L’inconsueto s’irradia installandosi nel consueto. Ambientazione esotica è quella in cui la piccola bimba Greta, donatrice di spazio, si diverte in quella che Carlo Infante definisce “festa mobile”, citando Hemingway.
In centinaia ci ritroviamo, anche noi studiosi della comunità di ricerca, assetati di rivedere i volti conosciuti e le anime esplorate nelle nostre “narrazioni” di Altofest, tutto quanto ci ricordi che il Teatro è connessione, relazione: comunità.
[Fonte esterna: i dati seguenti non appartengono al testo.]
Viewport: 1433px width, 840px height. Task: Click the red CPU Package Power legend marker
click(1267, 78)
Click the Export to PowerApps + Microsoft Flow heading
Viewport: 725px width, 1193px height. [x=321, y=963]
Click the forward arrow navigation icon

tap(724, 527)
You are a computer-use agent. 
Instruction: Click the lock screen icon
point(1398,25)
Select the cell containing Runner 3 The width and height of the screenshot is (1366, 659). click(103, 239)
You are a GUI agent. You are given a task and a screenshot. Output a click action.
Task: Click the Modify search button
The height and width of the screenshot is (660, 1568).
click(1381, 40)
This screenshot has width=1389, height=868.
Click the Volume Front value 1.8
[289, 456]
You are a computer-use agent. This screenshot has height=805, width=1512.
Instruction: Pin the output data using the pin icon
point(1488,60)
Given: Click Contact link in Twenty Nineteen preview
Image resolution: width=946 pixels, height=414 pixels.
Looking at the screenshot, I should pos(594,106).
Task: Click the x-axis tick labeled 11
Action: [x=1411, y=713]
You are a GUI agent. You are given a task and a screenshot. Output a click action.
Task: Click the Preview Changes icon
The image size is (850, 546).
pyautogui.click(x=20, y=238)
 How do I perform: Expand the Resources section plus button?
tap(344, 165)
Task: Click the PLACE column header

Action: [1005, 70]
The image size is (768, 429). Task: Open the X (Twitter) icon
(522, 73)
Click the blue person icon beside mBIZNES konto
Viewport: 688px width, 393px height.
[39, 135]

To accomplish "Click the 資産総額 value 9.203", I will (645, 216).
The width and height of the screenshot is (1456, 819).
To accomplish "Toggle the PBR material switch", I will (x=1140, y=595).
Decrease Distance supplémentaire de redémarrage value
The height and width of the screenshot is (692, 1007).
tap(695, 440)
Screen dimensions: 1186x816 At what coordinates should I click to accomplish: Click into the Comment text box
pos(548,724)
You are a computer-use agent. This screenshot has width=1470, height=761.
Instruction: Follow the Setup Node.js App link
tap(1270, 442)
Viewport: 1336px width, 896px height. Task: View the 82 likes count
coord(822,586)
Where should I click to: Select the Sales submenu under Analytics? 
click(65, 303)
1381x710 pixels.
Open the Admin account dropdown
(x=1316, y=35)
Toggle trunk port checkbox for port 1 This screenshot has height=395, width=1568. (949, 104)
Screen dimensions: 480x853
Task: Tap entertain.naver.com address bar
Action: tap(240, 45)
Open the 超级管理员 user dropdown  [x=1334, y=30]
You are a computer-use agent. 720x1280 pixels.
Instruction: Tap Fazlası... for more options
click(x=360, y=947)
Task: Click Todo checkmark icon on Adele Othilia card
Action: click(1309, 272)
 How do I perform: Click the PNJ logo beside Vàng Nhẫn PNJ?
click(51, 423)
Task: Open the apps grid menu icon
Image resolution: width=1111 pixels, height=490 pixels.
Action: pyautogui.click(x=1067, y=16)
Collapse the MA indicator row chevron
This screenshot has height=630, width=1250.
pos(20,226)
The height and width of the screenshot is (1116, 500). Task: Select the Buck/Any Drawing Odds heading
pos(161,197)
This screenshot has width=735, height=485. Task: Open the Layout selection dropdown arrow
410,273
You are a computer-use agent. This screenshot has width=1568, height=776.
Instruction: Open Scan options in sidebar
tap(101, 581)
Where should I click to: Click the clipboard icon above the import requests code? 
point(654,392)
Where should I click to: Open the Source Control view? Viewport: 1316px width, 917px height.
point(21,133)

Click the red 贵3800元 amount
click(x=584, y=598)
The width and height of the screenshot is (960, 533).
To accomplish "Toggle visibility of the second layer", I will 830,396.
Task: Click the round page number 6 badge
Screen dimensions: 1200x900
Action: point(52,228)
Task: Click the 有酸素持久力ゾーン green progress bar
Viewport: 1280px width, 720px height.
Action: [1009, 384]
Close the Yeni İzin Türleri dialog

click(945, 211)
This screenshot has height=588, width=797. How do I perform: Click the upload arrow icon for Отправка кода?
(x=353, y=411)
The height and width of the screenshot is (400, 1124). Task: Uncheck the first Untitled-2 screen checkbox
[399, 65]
Ci sentiamo finalmente immuni quando scorrono le immagini delle edizioni passate, un dono comunitario che “ti sfonda la porta di casa e quando se ne va lascia impronte geologiche”, come dice un donatore di spazio. Dalla Corea a Malta, dalla Germania al Belgio, da Napoli a Matera i corpi divengono la vera lingua, non serve a volte che l’interprete traduca, la commozione ha il sopravvento, trasformando un salotto nello studio di un artista.
C’è il Covid e per la prima volta tutti i protagonisti dal 2011 #online #onlife fino a questa non-edizione del 202x civilmente ci abbracciamo condividendo un tessuto di carne e battiti.